Di era digital saat ini, aplikasi desa digital menjadi sangat bermanfaat untuk mengelola data penduduk menjadi salah satu aset terpenting bagi pemerintah desa. Berbagai layanan administrasi, program bantuan, hingga perencanaan pembangunan membutuhkan data yang akurat dan selalu diperbarui. Karena itu, proses penginputan data penduduk harus dilakukan secara efektif, cepat, dan minim kesalahan.
Untuk mendukung kebutuhan tersebut, TekaDesa menghadirkan tiga metode penginputan data penduduk yang dapat disesuaikan dengan kondisi dan kebutuhan masing-masing desa. Mulai dari input manual, import data massal menggunakan Excel, hingga teknologi OCR yang mampu membaca data secara otomatis dari Kartu Keluarga (KK).
Dengan berbagai pilihan metode ini, desa dapat melakukan digitalisasi data kependudukan secara lebih fleksibel tanpa harus bergantung pada satu cara saja.
Metode pertama adalah penginputan data secara manual melalui aplikasi mobile maupun Web Admin TekaDesa.
Melalui metode ini, operator desa dapat menambahkan data penduduk satu per satu langsung ke dalam sistem. Informasi seperti NIK, nama, alamat, tempat lahir, dan data kependudukan lainnya dapat diisi secara langsung sesuai kebutuhan.
Metode ini sangat cocok digunakan ketika desa hanya perlu menambahkan atau memperbarui beberapa data penduduk tertentu.
Meskipun sederhana, metode ini tetap menjadi solusi yang efektif untuk kebutuhan administrasi sehari-hari.
Untuk desa yang memiliki jumlah data penduduk dalam skala besar, TekaDesa menyediakan fitur Import Excel.
Melalui fitur ini, operator cukup mengunduh template Excel yang telah disediakan oleh sistem, kemudian mengisi data penduduk sesuai format yang tersedia.

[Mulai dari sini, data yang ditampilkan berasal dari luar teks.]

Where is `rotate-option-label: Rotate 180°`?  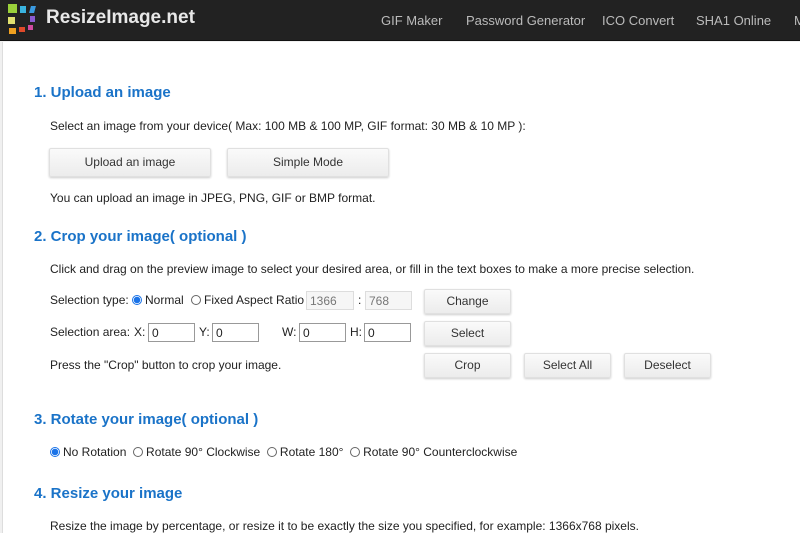
rotate-option-label: Rotate 180° is located at coordinates (312, 452).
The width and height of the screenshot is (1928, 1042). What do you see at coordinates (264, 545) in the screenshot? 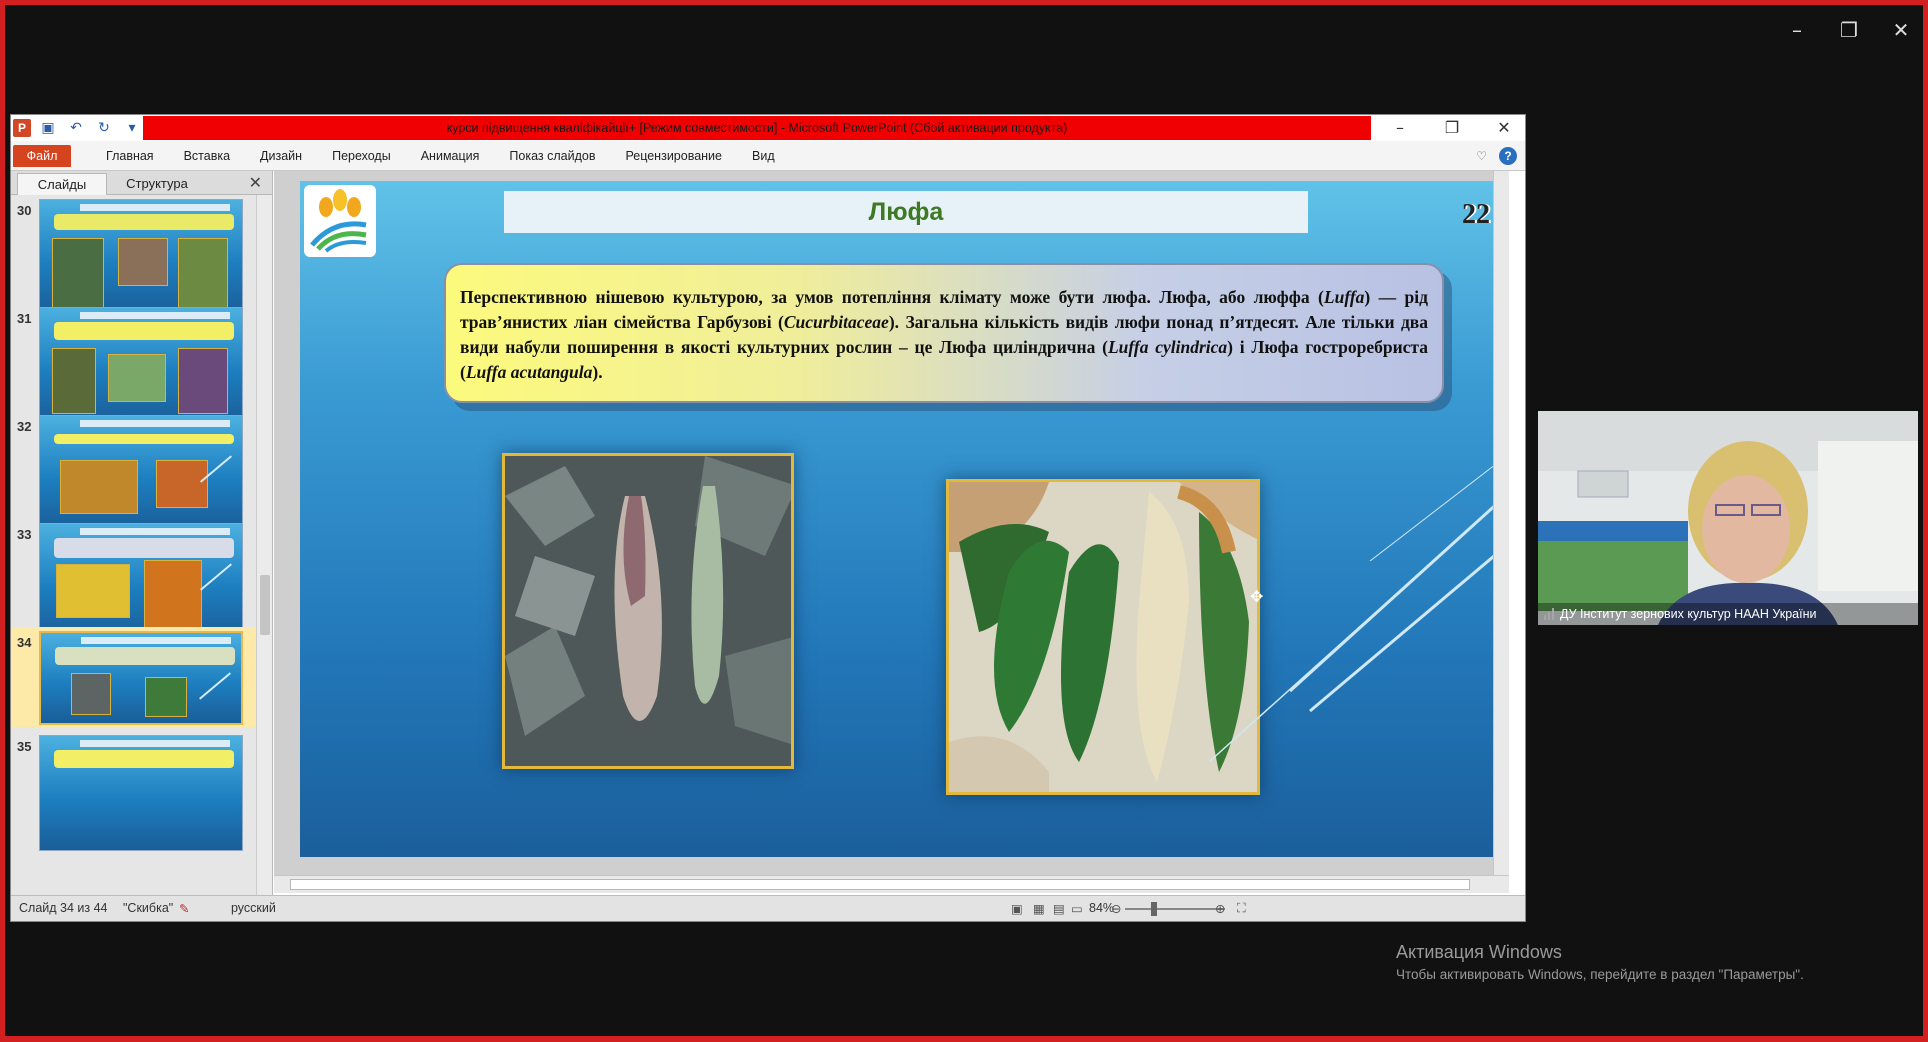
I see `pane-scrollbar` at bounding box center [264, 545].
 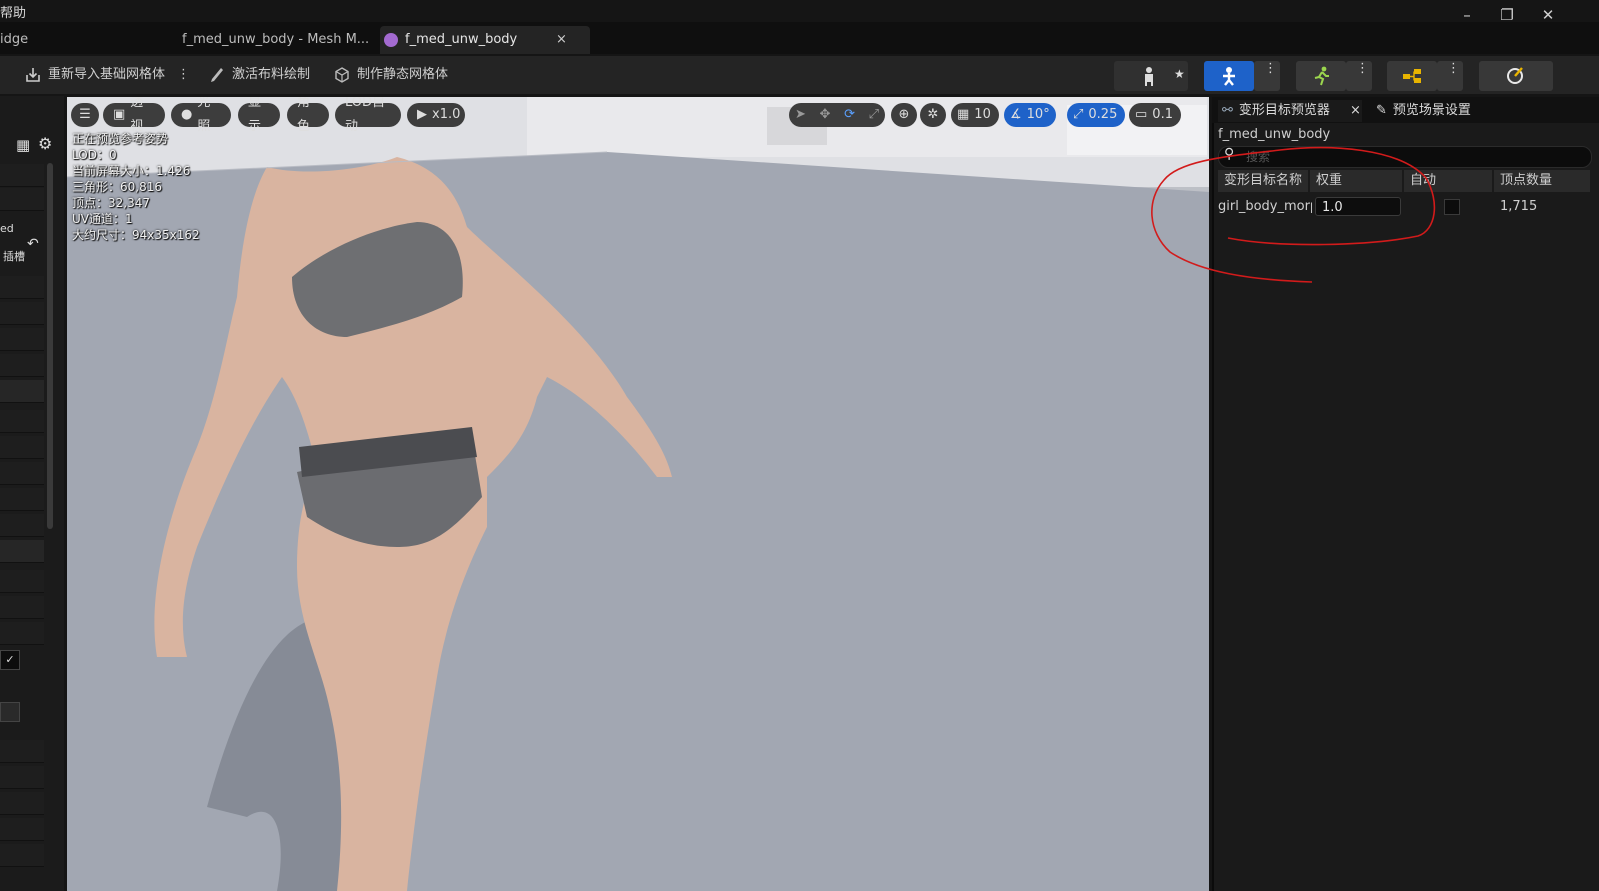 I want to click on tab-bridge: idge, so click(x=14, y=40).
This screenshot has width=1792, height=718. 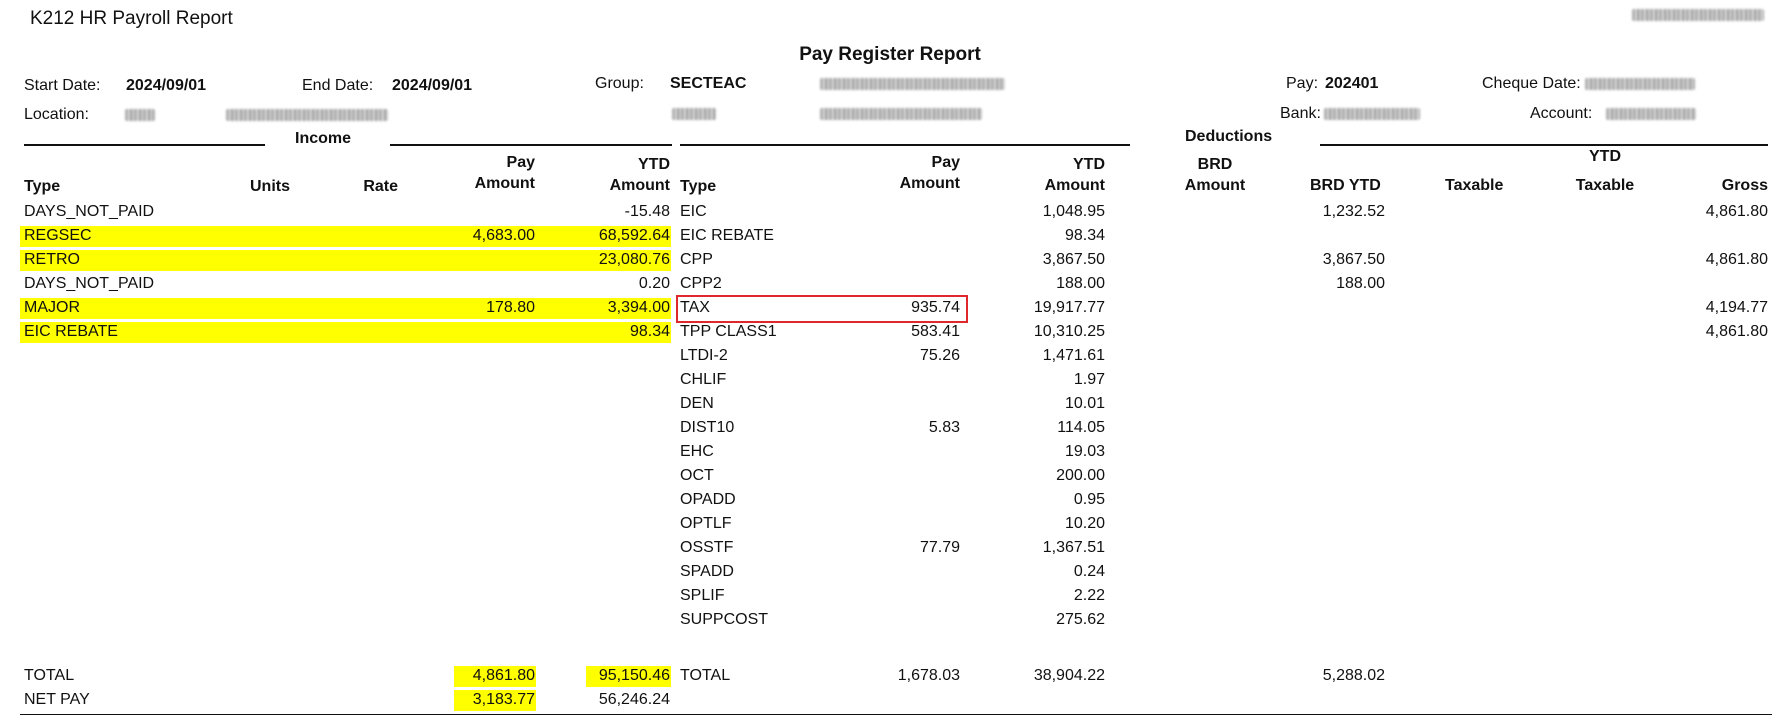 What do you see at coordinates (706, 676) in the screenshot?
I see `deduction-total-label: TOTAL` at bounding box center [706, 676].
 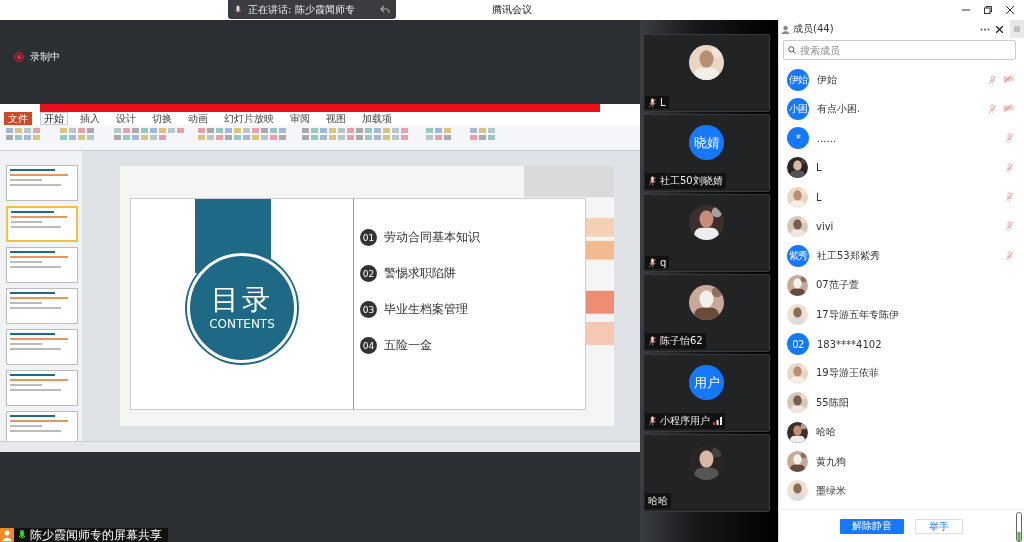 I want to click on reply-icon, so click(x=385, y=10).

Setelah selesai, file dapat langsung diunggah ke dalam sistem TekaDesa.
Proses ini memungkinkan ratusan bahkan ribuan data penduduk dimasukkan sekaligus tanpa perlu melakukan input satu per satu.
Fitur ini sangat membantu desa yang baru memulai transformasi digital dan ingin memindahkan data kependudukan ke dalam sistem secara cepat.
Sebagai inovasi terbaru, TekaDesa juga menghadirkan fitur OCR (Optical Character Recognition) yang memungkinkan sistem membaca data secara otomatis dari Kartu Keluarga (KK).
Operator cukup melakukan scan atau mengunggah foto KK ke dalam sistem. Selanjutnya, teknologi OCR akan membaca informasi yang terdapat pada dokumen dan mengubahnya menjadi data digital yang siap diproses.
Dengan metode ini, proses input data menjadi jauh lebih cepat dibandingkan pengetikan manual.
Fitur OCR menjadi solusi modern bagi desa yang ingin melakukan pendataan secara efisien tanpa mengurangi kualitas dan ketepatan data.
Setiap desa memiliki kondisi dan kebutuhan yang berbeda dalam pengelolaan data penduduk. Ada desa yang hanya perlu menambahkan beberapa data baru, ada pula yang harus mengelola ribuan data sekaligus.
Karena itu, TekaDesa menghadirkan tiga metode penginputan yang saling melengkapi. Desa dapat memilih metode yang paling sesuai dengan situasi yang dihadapi, baik melalui input manual, import Excel, maupun OCR.
Dengan sistem yang fleksibel dan terintegrasi, proses pengelolaan data kependudukan menjadi lebih cepat, lebih akurat, dan lebih mudah dikelola.
Data penduduk yang akurat merupakan fondasi utama dalam mewujudkan pelayanan publik yang berkualitas. Melalui tiga metode penginputan data yang tersedia, TekaDesa membantu desa membangun basis data kependudukan yang lebih lengkap, terstruktur, dan selalu terbarui.
Dengan dukungan teknologi digital, desa dapat meningkatkan efisiensi administrasi, mempercepat pelayanan masyarakat, serta mendukung pengambilan keputusan yang berbasis data. Langkah ini menjadi bagian penting dalam mewujudkan transformasi digital desa menuju pelayanan yang lebih modern, efektif, dan terpercaya.